By Dorothy J. Gentry
Sports Editor
COVID-19 – which never really went away – is back in full force with a new variant that is raging through families, cities, towns, states and unfortunately the locker rooms of professional sports franchises yet again.
Here at home, four Dallas Mavericks players and two assistant coaches have entered the NBA’s COVID-19 health and safety protocols.
Maxi Kleber, Tim Hardaway Jr., Reggie Bullock and Josh Green all missed Tuesday’s home game at American Airlines Center against the Minnesota Timberwolves. Also in the protocols are assistant coaches Darrell Armstrong and Jared Dudley.
The team, already dealing with injuries to star Luka Doncic (who has missed the last five games) and the absence of Kristaps Porzingis and Willie Cauley-Stein, made several emergency 10-day hardship contract signings just to have enough players to put on the court.
Dallas has signed Charlie Brown of Delaware’s NBA G-League team, George King from the G-League’s Agua Caliente Clippers, and free agents Marquese Chriss and Theo Pinson.
Head Coach Jason Kidd lamented the decimation of his team but said the key is to remain positive and learn to deal with something that is not going away.
“We are trying to do the best we can to stay away from each other but also understand that we have a job to do, and that’s to go out there and find a way to win,” he said. “We must be positive. We have to accept this situation. It’s not going away.
We have to adapt.”
The NBA has been one of the hardest hit professional sports leagues by this latest Covid surge. As of Tuesday afternoon, through about eight days, more than 80 players had entered COVID health and safety protocols, prompting the league to postpone seven games over the past week as the Omicron variant sweeps throughout the world.

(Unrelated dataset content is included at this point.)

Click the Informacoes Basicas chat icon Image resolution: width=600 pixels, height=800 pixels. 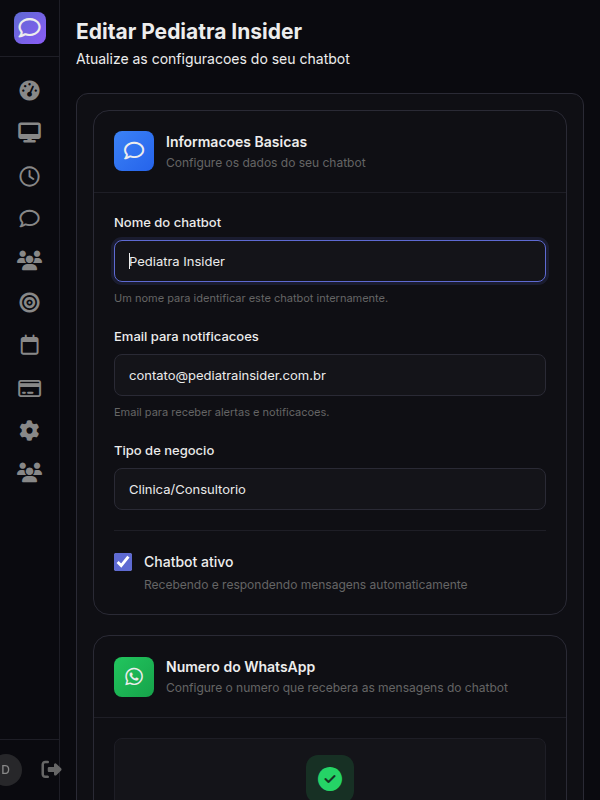(x=133, y=151)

However, even with the rising cases among players, NBA Commissioner Adam Silver in an ESPN interview Tuesday said the league does not plan to suspend its season.
“We have of course looked at all the options, but frankly we are having trouble coming up with what the logic would be behind pausing right now,” he told ESPN’s Malika Andrews.
“As we look through these cases literally ripping through the country, let alone the rest of the world, I think we’re finding ourselves where we sort of knew we were going to get to over the past several months, and that is this virus will not be eradicated, and we’re going to have to learn to live with it. I think that’s what we’re experiencing in the league right now.”
The virus is also affecting other pro sports; the National Hockey League (NHL) announced Monday that it will begin a league-wide shutdown Wednesday as it sees an increase in positive COVID-19 results among its players. And the NFL has also struggled with rising cases in its leagues causing the rescheduling of several games.